Building on with that change, materials can now be loaded from text data files.  To do that, you just create a vsMaterial, passing in the filename from which to load the material definition.  Again, if that file has already been loaded into the cache, the engine won’t actually load the file, but will use the one which had previously been loaded.

Finally, materials now compile themselves into OpenGL display lists, which really speeds up the process of changing from one material to another while rendering the scene.  (Still TODO is to consider trying to make the engine automatically batch materials together, so we don’t have to keep switching back and forth between materials.  With the number of polygons I’m pushing through with each material right now, this would probably be a lot more work than it’s worth, so I’m not going to do it unless something easy occurs to me)

I’ve also fixed a couple of engine bugs.  One annoying bug in particular involved how the file reading classes parsed unquoted strings, which caused some strings to vanish entirely before the game code had a chance to see them.  I’ve fixed this bug in each “Game in a Week” game since Robot Finds Ice Cream, and keep forgetting to migrate the fix back into the core VectorStorm engine code.  I’ll remember this time, I promise!

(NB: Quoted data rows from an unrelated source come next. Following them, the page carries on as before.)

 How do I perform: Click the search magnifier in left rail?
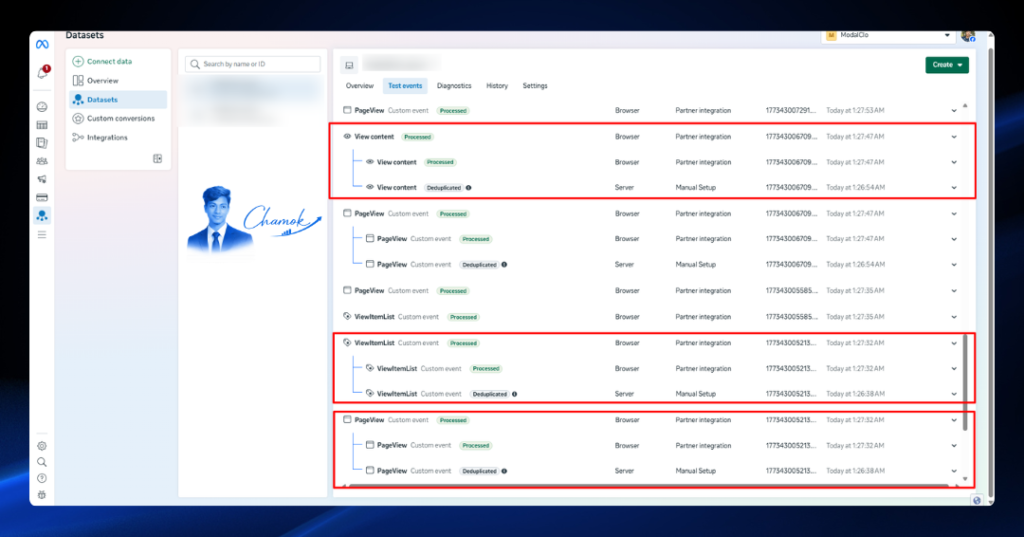[42, 463]
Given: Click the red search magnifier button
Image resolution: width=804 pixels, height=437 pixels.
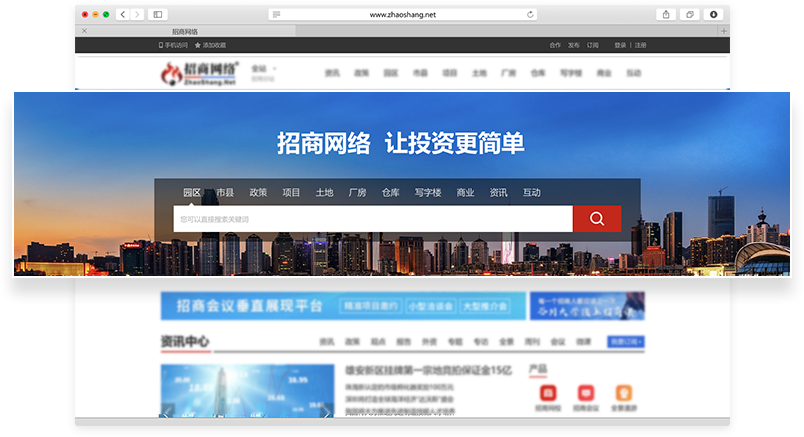Looking at the screenshot, I should pyautogui.click(x=596, y=219).
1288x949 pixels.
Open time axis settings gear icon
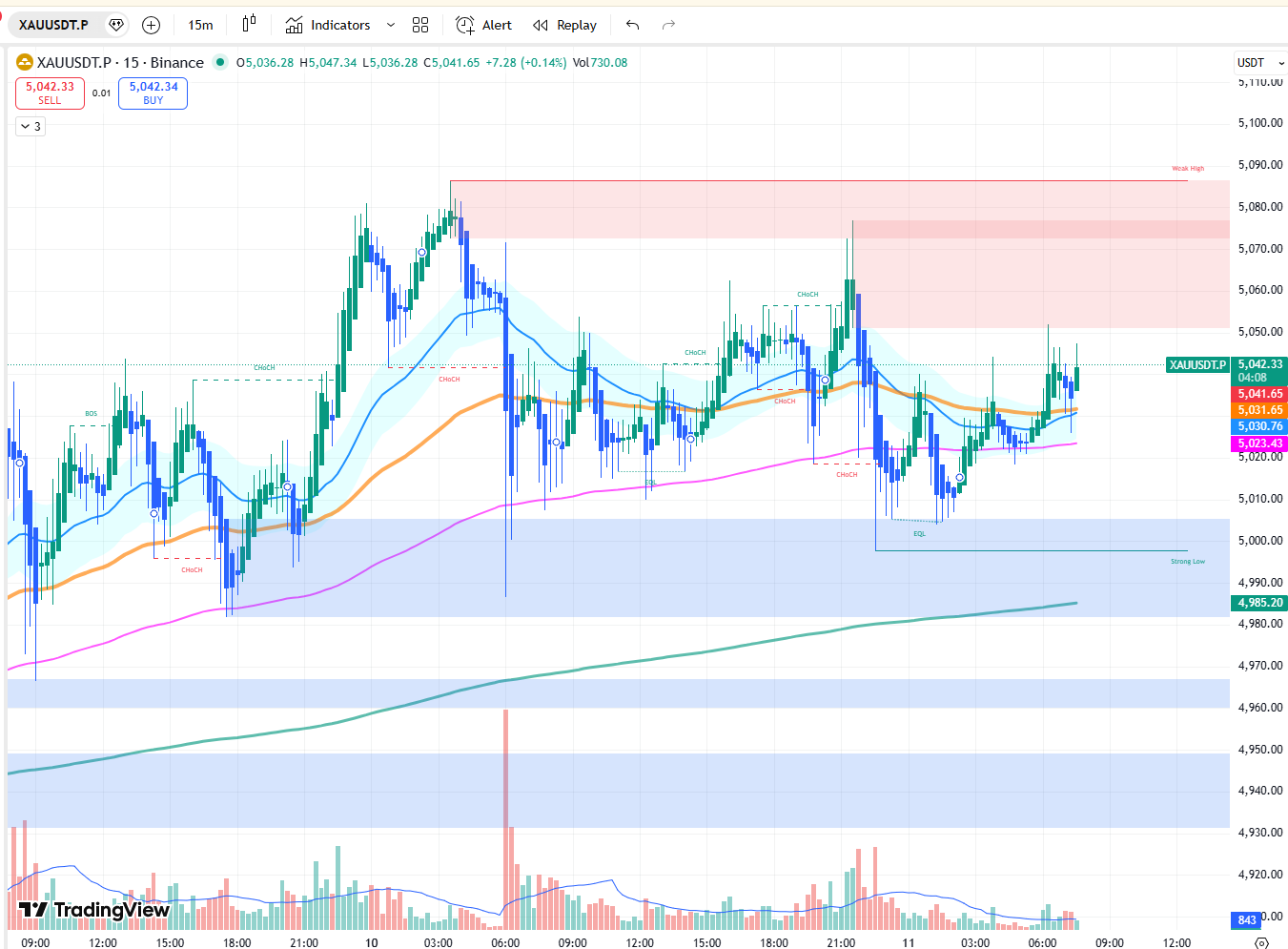(x=1261, y=942)
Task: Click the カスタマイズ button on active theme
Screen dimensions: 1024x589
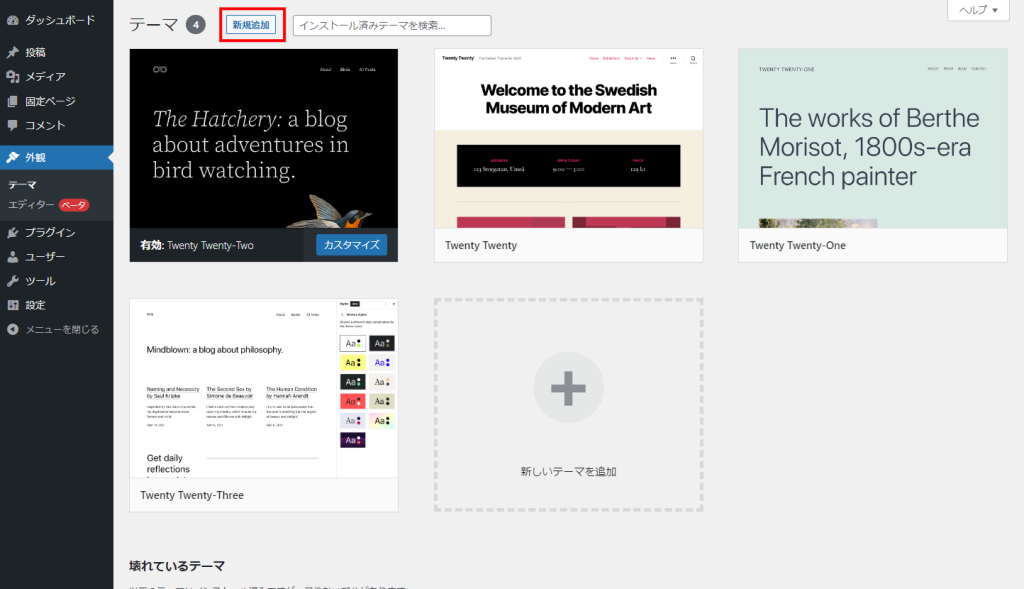Action: pos(351,245)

I’ve also added some facilities to make sure that singletons created by engine code are accessible by game code.  All I’ll say here is that the C++ standards are basically non-existant about how static templated data should work when statically linking libraries together (and this has caused problems for me in optimised OS X builds, in particular)..  so by pairing a hash table with RTTI information, I’ve created a mechanism to make the code do what I want it to, without relying on a particular behaviour from the compiler.  (This was a critical fix, in order to get the vsCaches working)

I’ve also fixed an infinite loop bug in the vsHashTable, if there was a hash table collision.  Silly bug, I’d overlooked it before just because I’ve never plugged enough data into one of these to make a collision happen, until now.  And to my knowledge, nobody’s actually played with that before;  it was just something I’d put together months ago while working on localisation support, which kind of fell by the wayside once the basics were implemented.

These engine upgrades and bug fixes are all in the MMORPG 2.0 codebase now;  they have not yet been ported back into the public VectorStorm engine repository.  But I’ll get to that within the next few weeks (once I’m really confident with them).

Also, I currently have about five essays about game design half-written.  I should really finish one or more of those, so I can stop boring people with these painfully technical code updates.